YOUR INSTRUCTIONS - Your job with the data below: print everything from the line that holds "Политика конфиденциальности (34, 2482)" down to the line that holds "Acqua delle Langhe - Official Online Store (178, 2484)", ends included, exactly, and nothing else.

MATERIAL FOR THIS EXERCISE -
- - - - -

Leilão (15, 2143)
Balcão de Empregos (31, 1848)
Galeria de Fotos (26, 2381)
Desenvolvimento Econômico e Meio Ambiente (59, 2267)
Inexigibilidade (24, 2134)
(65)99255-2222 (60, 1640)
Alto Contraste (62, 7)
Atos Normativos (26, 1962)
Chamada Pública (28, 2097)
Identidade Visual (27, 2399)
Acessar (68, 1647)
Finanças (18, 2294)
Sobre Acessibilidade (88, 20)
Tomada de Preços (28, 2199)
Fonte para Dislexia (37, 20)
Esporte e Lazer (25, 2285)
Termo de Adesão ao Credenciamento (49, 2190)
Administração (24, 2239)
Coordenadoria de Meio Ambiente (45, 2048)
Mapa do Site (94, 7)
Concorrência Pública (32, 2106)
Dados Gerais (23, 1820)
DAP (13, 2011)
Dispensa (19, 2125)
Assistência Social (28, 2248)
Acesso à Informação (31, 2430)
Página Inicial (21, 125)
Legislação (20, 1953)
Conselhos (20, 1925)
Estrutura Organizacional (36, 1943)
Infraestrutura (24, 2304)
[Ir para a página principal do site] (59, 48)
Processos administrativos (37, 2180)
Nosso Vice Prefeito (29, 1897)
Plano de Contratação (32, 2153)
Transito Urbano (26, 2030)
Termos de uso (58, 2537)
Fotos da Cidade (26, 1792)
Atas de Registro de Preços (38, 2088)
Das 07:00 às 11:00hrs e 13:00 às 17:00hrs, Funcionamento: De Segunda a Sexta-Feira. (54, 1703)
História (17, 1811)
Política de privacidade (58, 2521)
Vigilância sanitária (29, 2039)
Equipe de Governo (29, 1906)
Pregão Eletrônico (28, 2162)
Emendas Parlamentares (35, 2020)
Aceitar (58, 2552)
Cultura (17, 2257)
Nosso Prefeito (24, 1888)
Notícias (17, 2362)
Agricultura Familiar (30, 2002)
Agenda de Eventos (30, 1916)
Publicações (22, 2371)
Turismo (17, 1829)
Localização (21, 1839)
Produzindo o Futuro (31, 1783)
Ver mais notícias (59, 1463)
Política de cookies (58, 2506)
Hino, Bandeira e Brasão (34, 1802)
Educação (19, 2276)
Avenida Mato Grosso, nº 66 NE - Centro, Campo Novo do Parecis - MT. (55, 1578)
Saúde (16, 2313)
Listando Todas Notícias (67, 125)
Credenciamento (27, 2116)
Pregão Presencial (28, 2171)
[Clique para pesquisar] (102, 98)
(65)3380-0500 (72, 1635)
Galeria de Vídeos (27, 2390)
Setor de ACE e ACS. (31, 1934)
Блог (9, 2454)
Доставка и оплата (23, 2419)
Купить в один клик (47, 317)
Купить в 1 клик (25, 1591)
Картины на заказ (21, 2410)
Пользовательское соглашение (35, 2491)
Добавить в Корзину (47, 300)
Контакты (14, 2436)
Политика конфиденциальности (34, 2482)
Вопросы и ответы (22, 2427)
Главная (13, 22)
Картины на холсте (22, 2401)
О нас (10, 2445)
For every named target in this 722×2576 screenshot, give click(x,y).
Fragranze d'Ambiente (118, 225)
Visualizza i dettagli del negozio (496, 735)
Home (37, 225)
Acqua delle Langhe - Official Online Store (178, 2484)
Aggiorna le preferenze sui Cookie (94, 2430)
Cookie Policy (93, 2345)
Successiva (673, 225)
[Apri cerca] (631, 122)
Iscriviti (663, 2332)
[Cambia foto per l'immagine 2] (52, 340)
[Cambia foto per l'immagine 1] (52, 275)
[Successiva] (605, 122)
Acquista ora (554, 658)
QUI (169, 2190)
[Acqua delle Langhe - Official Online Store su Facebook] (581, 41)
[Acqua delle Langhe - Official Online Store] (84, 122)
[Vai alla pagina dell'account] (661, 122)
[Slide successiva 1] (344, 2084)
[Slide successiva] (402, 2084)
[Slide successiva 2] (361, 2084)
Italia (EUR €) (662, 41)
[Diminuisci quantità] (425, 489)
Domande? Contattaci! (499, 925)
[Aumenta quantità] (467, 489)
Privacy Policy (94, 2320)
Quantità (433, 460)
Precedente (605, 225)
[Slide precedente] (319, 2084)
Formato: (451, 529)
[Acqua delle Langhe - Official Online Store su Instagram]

- - - - -

ANSWER TO THIS PROBLEM -
Политика конфиденциальности (34, 2482)
Вопросы и ответы (22, 2427)
Главная (13, 22)
Картины на холсте (22, 2401)
О нас (10, 2445)
For every named target in this 722×2576 screenshot, give click(x,y).
Fragranze d'Ambiente (118, 225)
Visualizza i dettagli del negozio (496, 735)
Home (37, 225)
Acqua delle Langhe - Official Online Store (178, 2484)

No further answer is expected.